Шрифт:
Интервал:
Закладка:
Мальчик засмеялся:
— Вот так «находка»! Ведь я-то никуда не удирал.
— А как тебя зовут? Как? Ну скажи — как?
— Ну, Сережа…
— А фамилия, фамилия?..
— Ну, Решетников.
Ира с торжеством повернулась к девочкам:
— Ага! Слышали? Сережа Решетников…
— Не может быть! — тихо сказала Катя.
А Валя Ёлкина всплеснула руками:
— Вот вам и Решето… А мы и не догадались!
— А может быть, это все-таки не тот Сережа Решетников? — осторожно спросила Катя. — Может, какой-нибудь другой?
— Нет, это он! — решительно ответила Ира. — Я его по дороге обо всем расспросила! У него папа танкист был… А папин товарищ — Андрей Артемов. Тот самый! Все-все подходит!
Сережа смущенно пожал плечами.
— Ну, подходит — и ладно, — сказал он. — Идем, Бульба, у нас еще дела много.
И, слегка наклонив голову, он нырнул в гущу ребят, толпившихся у двери.
— Анна Сергеевна, — сказала Катя, проводив Сережу глазами. — Если все это правда, надо завтра же написать Андрею Артемову, что Сережа нашелся. Вот-то он обрадуется!
— Да ведь товарищ Артемов у нас уже был, — сказала Маша. — Недавно. Сережа теперь с ним переписывается. Он может вам и адрес дать.
— В самом деле, это удивительная история, — сказала Анна Сергеевна. — Знаете, Валентина Егоровна, сколько у нас было разговоров про вашего Сережу? Но только я не знала, что это тот самый. И ведь я его здесь сто раз видела, а вот никогда мне и в голову не приходило спросить, как его фамилия. И на этот раз мы могли уехать, так и не узнав, кто он. Надо же было нашей Ирине потеряться, чтобы мы его нашли!

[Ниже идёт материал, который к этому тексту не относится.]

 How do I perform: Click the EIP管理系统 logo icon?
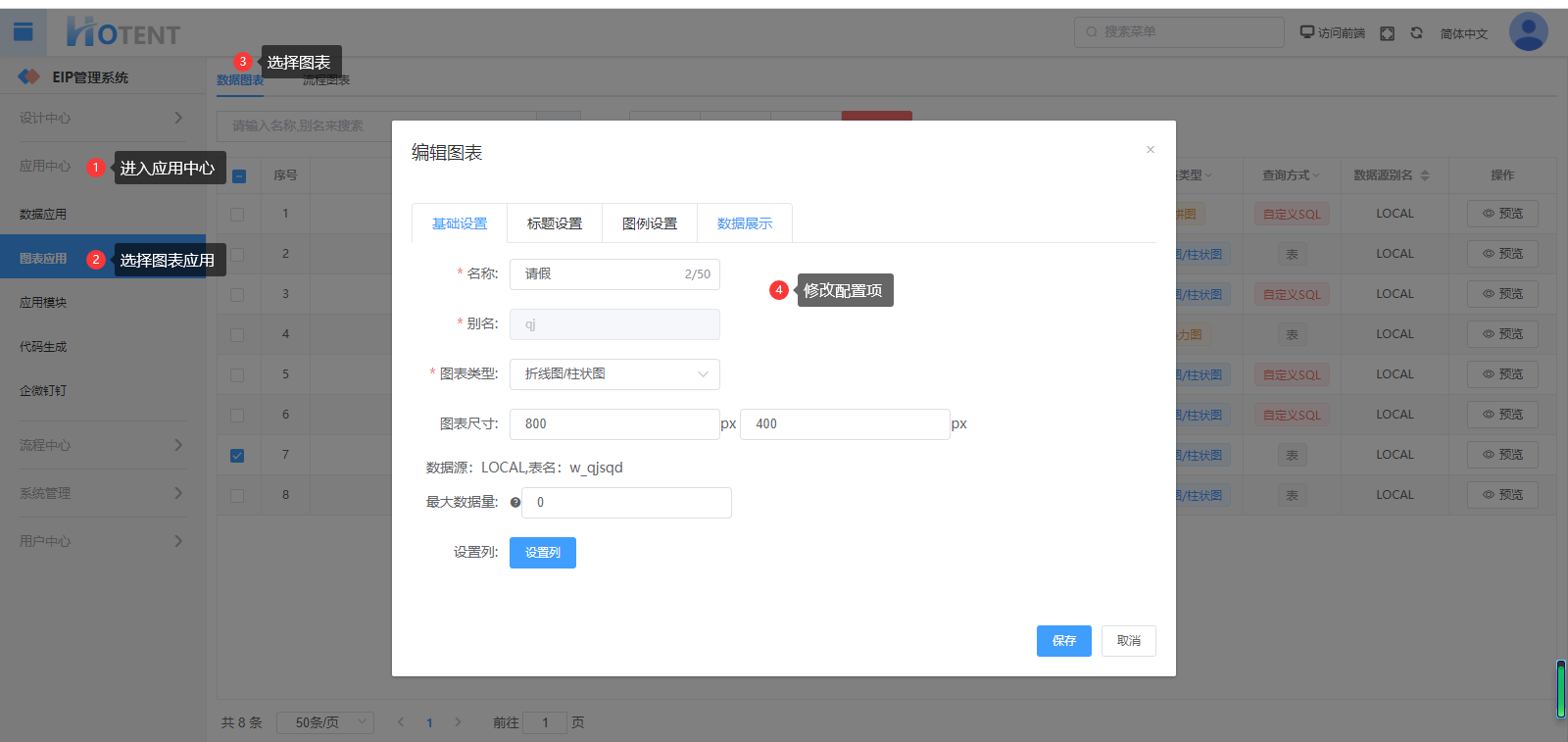[29, 76]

— Видите, значит, я недаром бегала! — крикнула Ира, бойко тряхнув косичками.
— Ладно, ладно, гордиться особенно нечем, Ладыгина, — сказала Анна Сергеевна. — Подумай, сколько ты всем хлопот и волнений доставила. И не только нам, но и друзьям нашим.

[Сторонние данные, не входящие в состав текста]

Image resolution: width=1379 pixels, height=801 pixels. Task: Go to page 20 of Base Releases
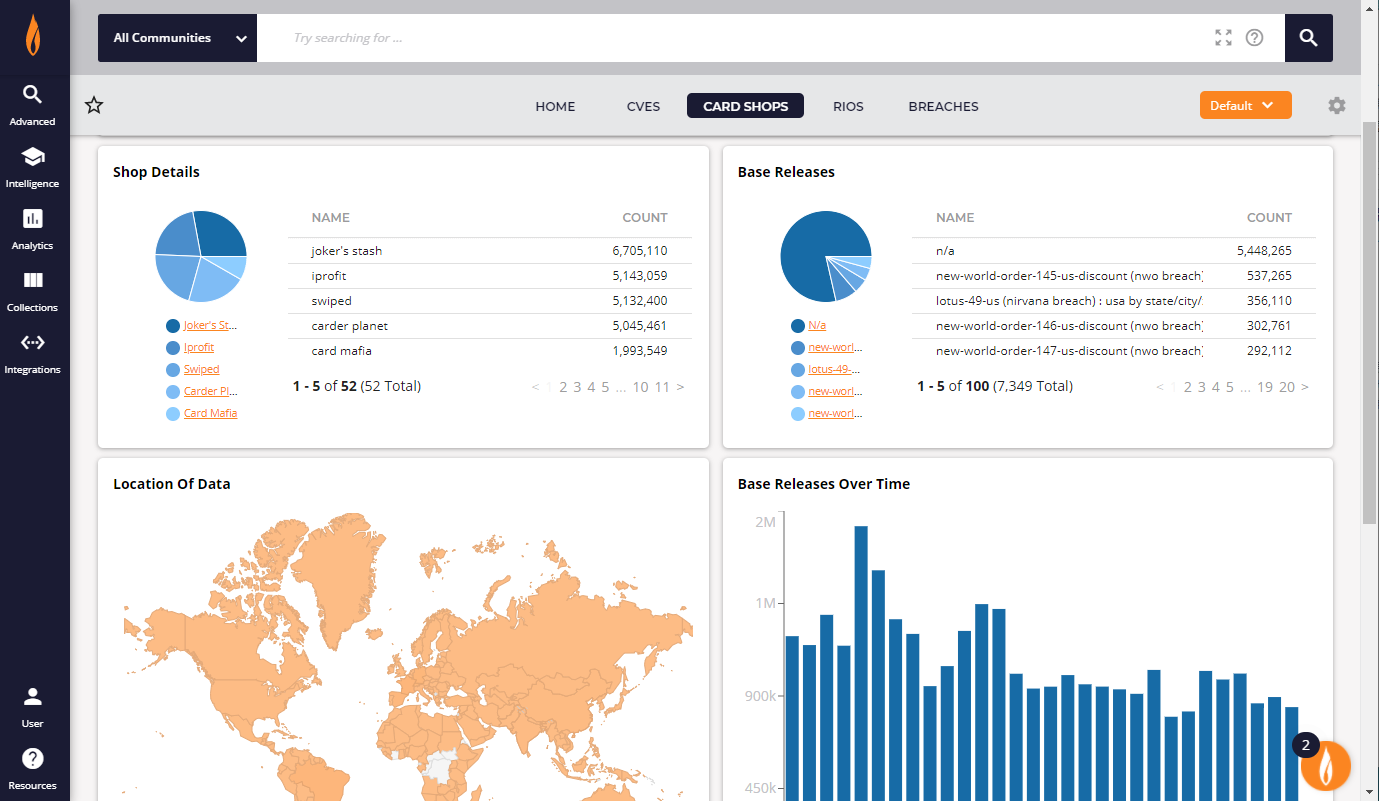[1286, 387]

— Ну, мы на этот раз ее прощаем, — сказала Валентина Егоровна. — И вы, Анна Сергеевна, на нее не сердитесь. Она больше никогда не будет. Правда, востроглазая?
— Правда, — чуть слышно ответила Ира.
— Ну вот и хорошо. Иди, пригладь волосенки. Скоро елку зажигать будем.

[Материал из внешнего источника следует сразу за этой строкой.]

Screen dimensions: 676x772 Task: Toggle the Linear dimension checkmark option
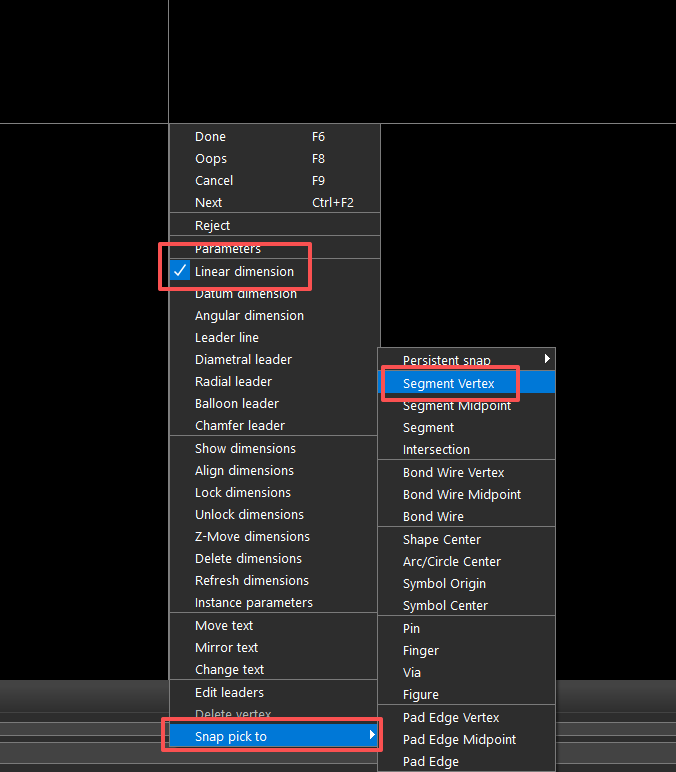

Уже во всем доме зажегся свет. Откуда-то — из разных комнат, из коридоров, с лестницы — доносились голоса, смех, торопливые шаги, а в пионерской комнате, где опять собрались московские школьницы, было тихо. После всех тревог и волнений этого дня девочкам было даже приятно посидеть спокойно вокруг большого стола, покрытого красной скатертью.
Чтобы занять гостей и самой заняться приготовлениями к елке, Маша положила на стол большой, увесистый альбом в плотном коричневом переплете с золотой надписью, четко выведенной на первой странице: «Наш город прежде и теперь».
— Это альбом исторического кружка, — сказала Маша. — Все мы над этим альбомом повозились — Сережа, Алик, Юра Белов, Люда… ну и я немножко. А чтоб вам было интереснее рассматривать, я к вам кого-нибудь из наших историков пришлю.
И она убежала, как всегда слегка подпрыгивая.
— Девочки, посидите здесь, отдохните, — сказала Оля. — А я тоже пойду. Надо немножко Маше помочь.
И она ушла. Девочки остались одни.
Лена Ипполитова пододвинула к себе альбом, поправила очки и, низко наклонив голову, осторожно перевернула картонную голубоватую страницу. Рядом с ней устроилась Валя Ёлкина.
Стоя на коленках, Валя разглядывала картинки и фотографии, иногда даже щупая их пальцем.
— Смотрите, девочки! Это у них все наклеено. И как аккуратно! Ровненько…
— А ты не трогай руками, — сказала Катя. — Надписи тушью сделаны. Еще размажешь!
— Что ж это историки ихние не идут? — спросила Ира. — Без них тут ничего и не разберешь.
— Почему не разберешь? — усмехнулась Стелла. — Я прекрасно все разбираю. Да тут и написано: «Казармы для рабочих», «Нары в два ряда».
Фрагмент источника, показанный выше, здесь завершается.